## AIM OF THE TASK
Every record below needs to be retyped exactly as it appears.

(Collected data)
=-=-=-=-=

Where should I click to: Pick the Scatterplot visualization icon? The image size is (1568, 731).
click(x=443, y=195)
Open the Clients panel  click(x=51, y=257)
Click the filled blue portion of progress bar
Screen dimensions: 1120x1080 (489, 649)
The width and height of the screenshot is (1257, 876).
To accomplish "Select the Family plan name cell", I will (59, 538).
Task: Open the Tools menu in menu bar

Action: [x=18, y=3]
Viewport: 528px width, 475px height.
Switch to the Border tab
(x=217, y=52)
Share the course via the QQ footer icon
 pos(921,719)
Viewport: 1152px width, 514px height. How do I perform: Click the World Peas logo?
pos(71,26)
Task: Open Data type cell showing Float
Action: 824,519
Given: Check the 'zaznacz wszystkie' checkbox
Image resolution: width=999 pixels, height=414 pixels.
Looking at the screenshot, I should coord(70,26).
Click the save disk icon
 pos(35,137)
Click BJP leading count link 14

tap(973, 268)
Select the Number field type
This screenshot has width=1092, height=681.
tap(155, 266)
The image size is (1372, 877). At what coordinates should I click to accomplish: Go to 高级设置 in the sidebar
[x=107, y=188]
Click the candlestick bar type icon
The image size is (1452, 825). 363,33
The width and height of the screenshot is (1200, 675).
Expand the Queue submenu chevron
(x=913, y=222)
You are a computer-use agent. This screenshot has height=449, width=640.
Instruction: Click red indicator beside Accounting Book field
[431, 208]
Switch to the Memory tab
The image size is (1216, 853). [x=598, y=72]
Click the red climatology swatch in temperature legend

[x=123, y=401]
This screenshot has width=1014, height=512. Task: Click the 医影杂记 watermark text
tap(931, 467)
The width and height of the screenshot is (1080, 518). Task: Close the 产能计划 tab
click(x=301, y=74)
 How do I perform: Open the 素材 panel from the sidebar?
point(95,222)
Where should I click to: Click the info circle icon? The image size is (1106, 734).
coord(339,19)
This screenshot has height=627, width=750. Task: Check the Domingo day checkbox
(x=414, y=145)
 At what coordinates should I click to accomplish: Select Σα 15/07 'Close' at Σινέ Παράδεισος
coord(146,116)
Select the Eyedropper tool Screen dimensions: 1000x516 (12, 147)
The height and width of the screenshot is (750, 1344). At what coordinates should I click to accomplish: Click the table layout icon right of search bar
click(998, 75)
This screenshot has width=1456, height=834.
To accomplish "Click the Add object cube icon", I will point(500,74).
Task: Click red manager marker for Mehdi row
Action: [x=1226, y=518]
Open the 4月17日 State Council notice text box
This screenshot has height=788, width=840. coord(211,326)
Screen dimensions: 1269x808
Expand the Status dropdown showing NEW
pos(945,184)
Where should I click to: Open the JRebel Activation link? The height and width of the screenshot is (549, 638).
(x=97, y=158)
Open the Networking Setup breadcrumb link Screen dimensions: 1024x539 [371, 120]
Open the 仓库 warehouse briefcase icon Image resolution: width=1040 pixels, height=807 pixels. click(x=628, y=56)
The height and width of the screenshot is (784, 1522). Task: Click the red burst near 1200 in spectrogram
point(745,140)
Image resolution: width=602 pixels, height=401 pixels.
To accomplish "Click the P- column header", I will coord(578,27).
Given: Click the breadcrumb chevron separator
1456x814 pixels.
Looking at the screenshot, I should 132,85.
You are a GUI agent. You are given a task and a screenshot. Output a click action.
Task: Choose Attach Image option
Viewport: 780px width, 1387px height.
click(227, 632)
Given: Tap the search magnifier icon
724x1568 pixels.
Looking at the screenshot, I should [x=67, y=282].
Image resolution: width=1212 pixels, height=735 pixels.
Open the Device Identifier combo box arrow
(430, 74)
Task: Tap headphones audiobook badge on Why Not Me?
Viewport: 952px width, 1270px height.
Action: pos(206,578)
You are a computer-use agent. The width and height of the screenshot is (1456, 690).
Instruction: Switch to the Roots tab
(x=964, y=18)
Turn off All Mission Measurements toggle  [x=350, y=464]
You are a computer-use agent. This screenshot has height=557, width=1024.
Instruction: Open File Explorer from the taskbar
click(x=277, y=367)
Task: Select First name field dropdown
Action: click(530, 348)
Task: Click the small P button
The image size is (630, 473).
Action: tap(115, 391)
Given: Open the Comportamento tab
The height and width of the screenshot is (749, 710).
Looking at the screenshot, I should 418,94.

=-=-=-=-=

## ANSWER BOX
Where should I click to: Pick the Scatterplot visualization icon? The image size is (1568, 731).
click(x=443, y=195)
Open the Clients panel  click(x=51, y=257)
Click the filled blue portion of progress bar
Screen dimensions: 1120x1080 (489, 649)
The width and height of the screenshot is (1257, 876).
To accomplish "Select the Family plan name cell", I will (59, 538).
Task: Open the Tools menu in menu bar

Action: [x=18, y=3]
Viewport: 528px width, 475px height.
Switch to the Border tab
(x=217, y=52)
Share the course via the QQ footer icon
 pos(921,719)
Viewport: 1152px width, 514px height. How do I perform: Click the World Peas logo?
pos(71,26)
Task: Open Data type cell showing Float
Action: 824,519
Given: Check the 'zaznacz wszystkie' checkbox
Image resolution: width=999 pixels, height=414 pixels.
Looking at the screenshot, I should coord(70,26).
Click the save disk icon
 pos(35,137)
Click BJP leading count link 14

tap(973, 268)
Select the Number field type
This screenshot has width=1092, height=681.
tap(155, 266)
The image size is (1372, 877). At what coordinates should I click to accomplish: Go to 高级设置 in the sidebar
[x=107, y=188]
Click the candlestick bar type icon
The image size is (1452, 825). 363,33
The width and height of the screenshot is (1200, 675).
Expand the Queue submenu chevron
(x=913, y=222)
You are a computer-use agent. This screenshot has height=449, width=640.
Instruction: Click red indicator beside Accounting Book field
[431, 208]
Switch to the Memory tab
The image size is (1216, 853). [x=598, y=72]
Click the red climatology swatch in temperature legend

[x=123, y=401]
This screenshot has width=1014, height=512. Task: Click the 医影杂记 watermark text
tap(931, 467)
The width and height of the screenshot is (1080, 518). Task: Close the 产能计划 tab
click(x=301, y=74)
 How do I perform: Open the 素材 panel from the sidebar?
point(95,222)
Where should I click to: Click the info circle icon? The image size is (1106, 734).
coord(339,19)
This screenshot has height=627, width=750. Task: Check the Domingo day checkbox
(x=414, y=145)
 At what coordinates should I click to accomplish: Select Σα 15/07 'Close' at Σινέ Παράδεισος
coord(146,116)
Select the Eyedropper tool Screen dimensions: 1000x516 (12, 147)
The height and width of the screenshot is (750, 1344). At what coordinates should I click to accomplish: Click the table layout icon right of search bar
click(998, 75)
This screenshot has width=1456, height=834.
To accomplish "Click the Add object cube icon", I will point(500,74).
Task: Click red manager marker for Mehdi row
Action: [x=1226, y=518]
Open the 4月17日 State Council notice text box
This screenshot has height=788, width=840. coord(211,326)
Screen dimensions: 1269x808
Expand the Status dropdown showing NEW
pos(945,184)
Where should I click to: Open the JRebel Activation link? The height and width of the screenshot is (549, 638).
(x=97, y=158)
Open the Networking Setup breadcrumb link Screen dimensions: 1024x539 [371, 120]
Open the 仓库 warehouse briefcase icon Image resolution: width=1040 pixels, height=807 pixels. click(x=628, y=56)
The height and width of the screenshot is (784, 1522). Task: Click the red burst near 1200 in spectrogram
point(745,140)
Image resolution: width=602 pixels, height=401 pixels.
To accomplish "Click the P- column header", I will coord(578,27).
Given: Click the breadcrumb chevron separator
1456x814 pixels.
Looking at the screenshot, I should 132,85.
You are a GUI agent. You are given a task and a screenshot. Output a click action.
Task: Choose Attach Image option
Viewport: 780px width, 1387px height.
click(227, 632)
Given: Tap the search magnifier icon
724x1568 pixels.
Looking at the screenshot, I should [x=67, y=282].
Image resolution: width=1212 pixels, height=735 pixels.
Open the Device Identifier combo box arrow
(430, 74)
Task: Tap headphones audiobook badge on Why Not Me?
Viewport: 952px width, 1270px height.
Action: pos(206,578)
You are a computer-use agent. The width and height of the screenshot is (1456, 690).
Instruction: Switch to the Roots tab
(x=964, y=18)
Turn off All Mission Measurements toggle  [x=350, y=464]
You are a computer-use agent. This screenshot has height=557, width=1024.
Instruction: Open File Explorer from the taskbar
click(x=277, y=367)
Task: Select First name field dropdown
Action: click(530, 348)
Task: Click the small P button
The image size is (630, 473).
Action: tap(115, 391)
Given: Open the Comportamento tab
The height and width of the screenshot is (749, 710).
Looking at the screenshot, I should 418,94.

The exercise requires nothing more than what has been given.